Martín se forma en la escuela de la vida y tiene como maestro a su pintoresco tío abuelo Tellagorri. Buen bebedor, alegre y jovial, animador de la taberna de Arcale, este arquetipo de personaje barojiano transmite a su sobrino "cierta inclinación a la filosofía y al robo" y una clara preferencia por la escuela de la naturaleza frente a la enseñanza de la doctrina y del Catón: no en vano "había gente que empezaba a creer que Tellagorri y Voltaire eran los causantes de la impiedad moderna". Recadista primero, cochero de la diligencia a Francia después y contrabandista de caballos y mulas luego, Martín -"un hombretón alto, fuerte y decidido"- recibe de su tío un consejo que sigue al pie de la letra cuando en 1872 se alzan en armas los carlistas: "Vete a la guerra, pero no vayas de soldado. Ni con los blancos ni con los negros. ¡Al comercio! Venderás a los liberales y a los carlistas". Zalacaín gana buen dinero suministrando al ejército del Duque de Madrid armas, municiones y hasta un cañón de la guerra franco-prusiana transportado a través de los Pirineos.
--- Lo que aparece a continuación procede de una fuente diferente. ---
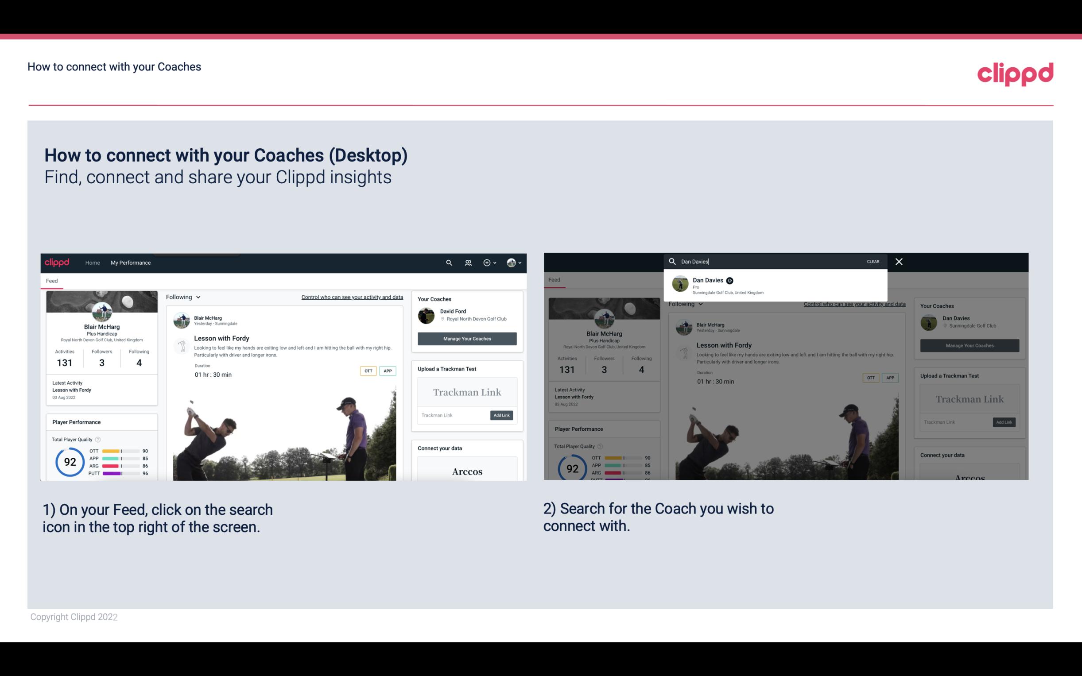Click the Arccos data connection option
This screenshot has width=1082, height=676.
pyautogui.click(x=467, y=471)
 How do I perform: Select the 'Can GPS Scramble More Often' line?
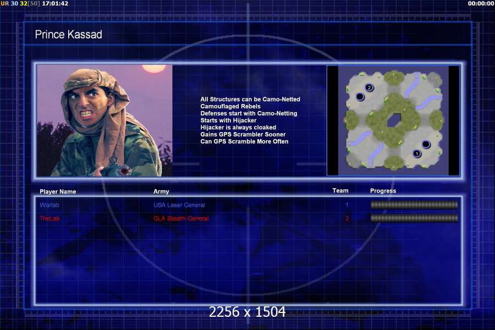pyautogui.click(x=244, y=141)
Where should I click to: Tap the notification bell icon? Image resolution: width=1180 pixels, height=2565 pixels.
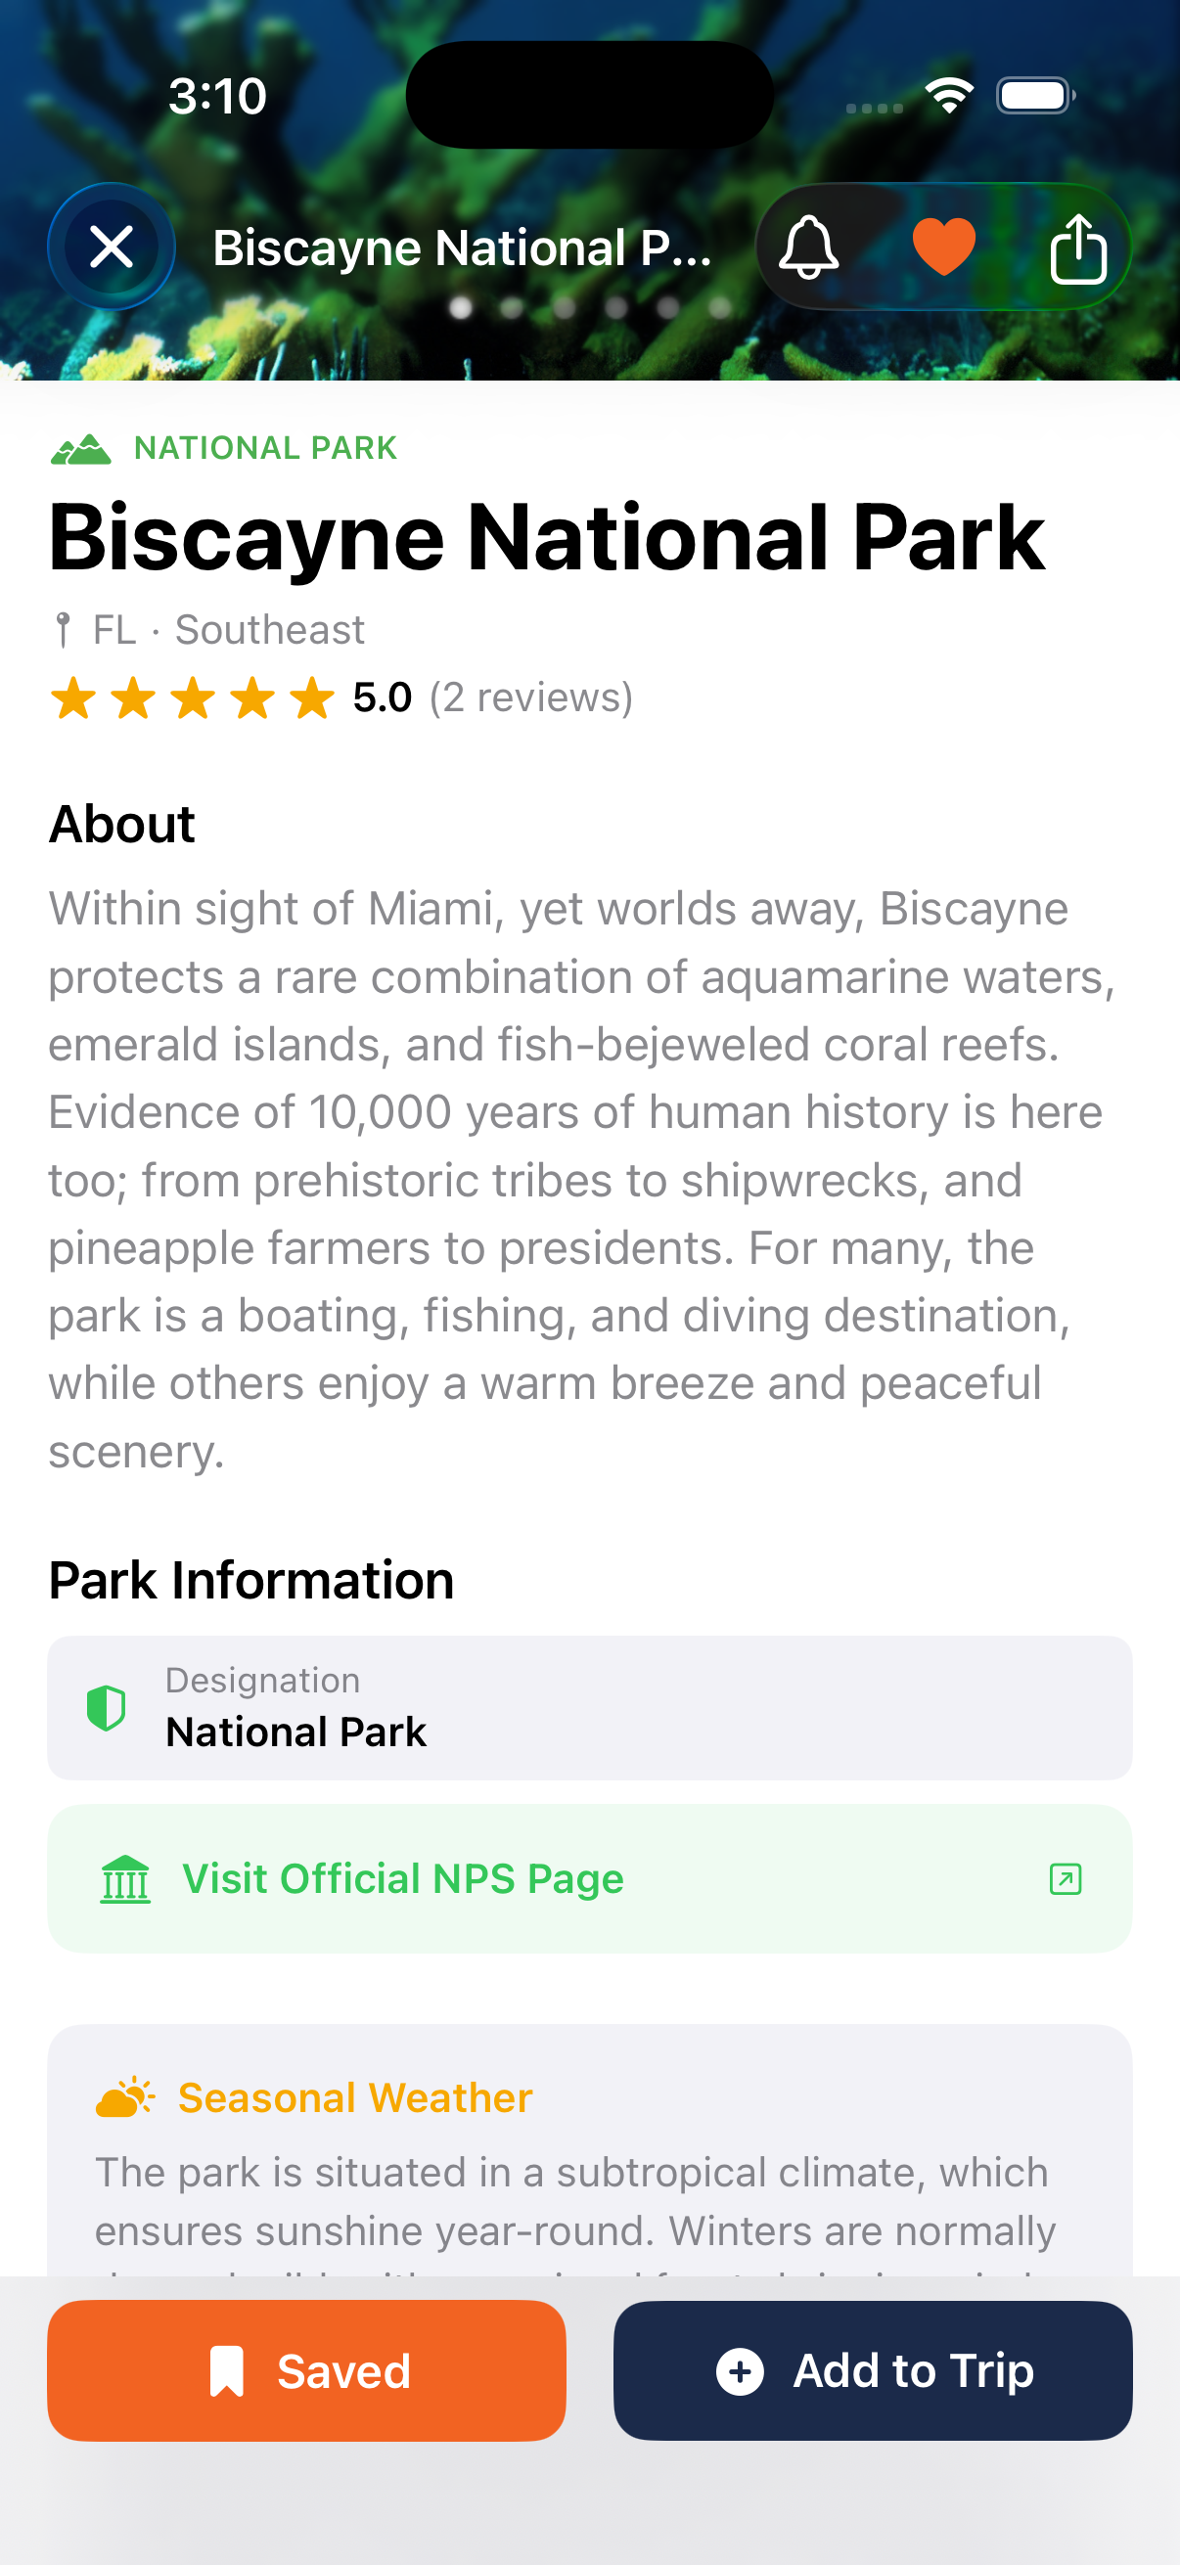tap(808, 247)
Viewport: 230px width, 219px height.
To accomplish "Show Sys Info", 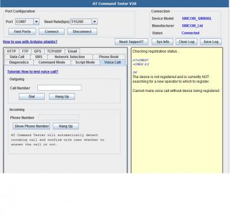I will (x=162, y=42).
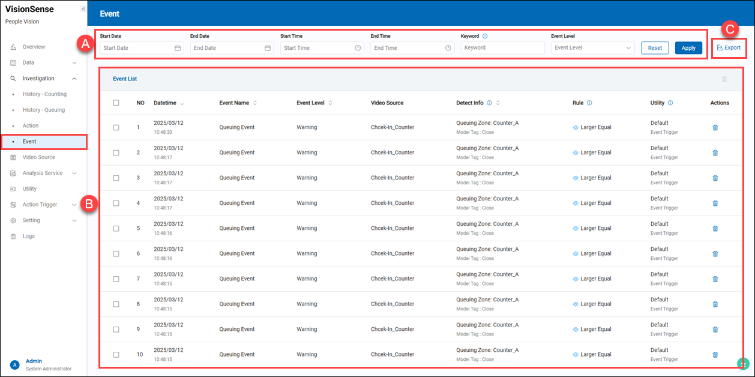Click the delete trash icon for event row 1
The image size is (755, 377).
715,127
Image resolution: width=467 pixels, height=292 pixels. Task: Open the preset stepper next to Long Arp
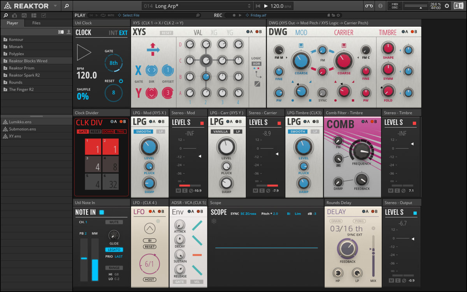(x=249, y=6)
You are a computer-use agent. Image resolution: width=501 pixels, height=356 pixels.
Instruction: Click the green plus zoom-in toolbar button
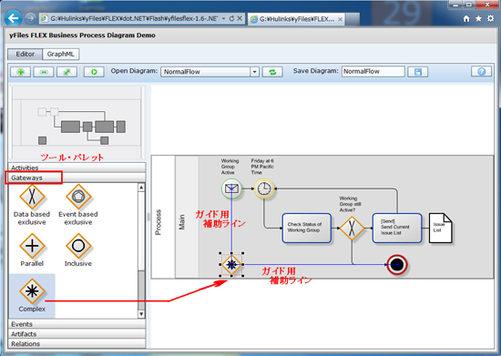coord(20,72)
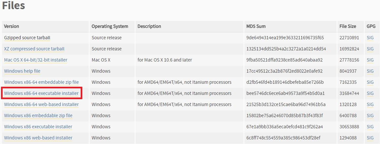Open SIG link for Gzipped source tarball

point(370,38)
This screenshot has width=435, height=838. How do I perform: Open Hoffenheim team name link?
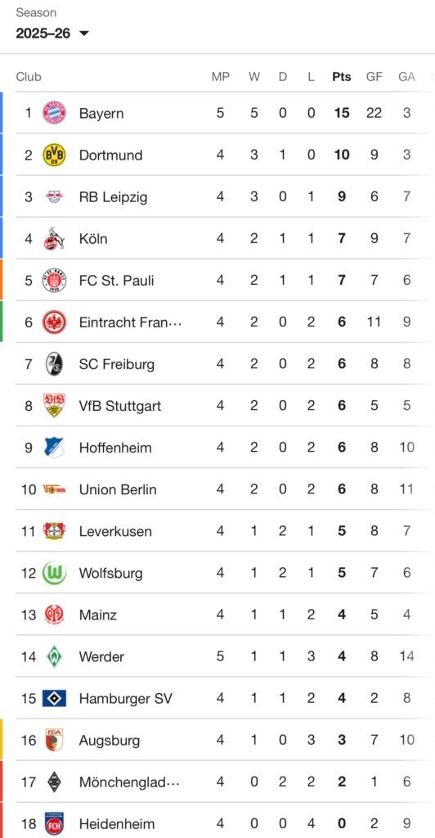pos(114,448)
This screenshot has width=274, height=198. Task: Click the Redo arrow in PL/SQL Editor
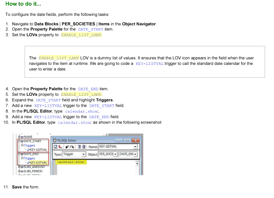click(x=72, y=147)
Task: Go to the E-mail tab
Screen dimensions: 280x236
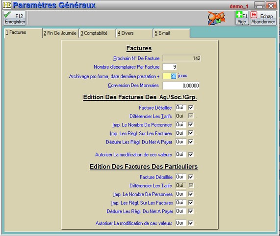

La historia del enriquecimiento de Zalacaín es al tiempo la saga de sus aventuras. Martín y su cuñado Bautista son apresados en Vera por la partida del Cura Santa Cruz y logran escapar cuando la cuadrilla asalta la diligencia de San Sebastián a Tolosa. Zalacaín también se escapa de la cárcel de Estella después de haber conseguido que el propio Carlos VII firmase unas letras de cambio emitidas por un banquero de Bayona. También penetra en una Laguardia ocupada por los carlistas para ganar una apuesta.

En el transcurso de sus viajes conoce a tipos que resultan familiares a los lectores de Baroja: contertulios de posadas que cuentan sucedidos atribuidos a tipos célebres como Fernando de Amézqueta y Don Teodoro de Goñi; un periodista extranjero que detesta al pretendiente ("es triste que por ese estúpido hombre guapo se mate esta pobre gente") y a los carlistas ("unos son fanáticos y otros aventureros"); un conde legitimista que odia la jota tanto como Zalacaín ("una canción estólida y petulante"); los miembros de la partida del Cura Santa Cruz, como el corneta de Lasala o el pobre Joshe Cracasch.

Aunque rico y bien casado, Martín no puede resignarse a la quietud: "He crecido salvaje como las hierbas y necesito la acción continua". Se pone al servicio del general Martínez Campos como guía para conducir a su ejército a través de los Pirineos en persecución de los carlistas que huían en desbandada pero encontrará la muerte no en una acción de guerra, sino en una posada de Arneguy a manos de sus enemigos de adolescencia de Urbía.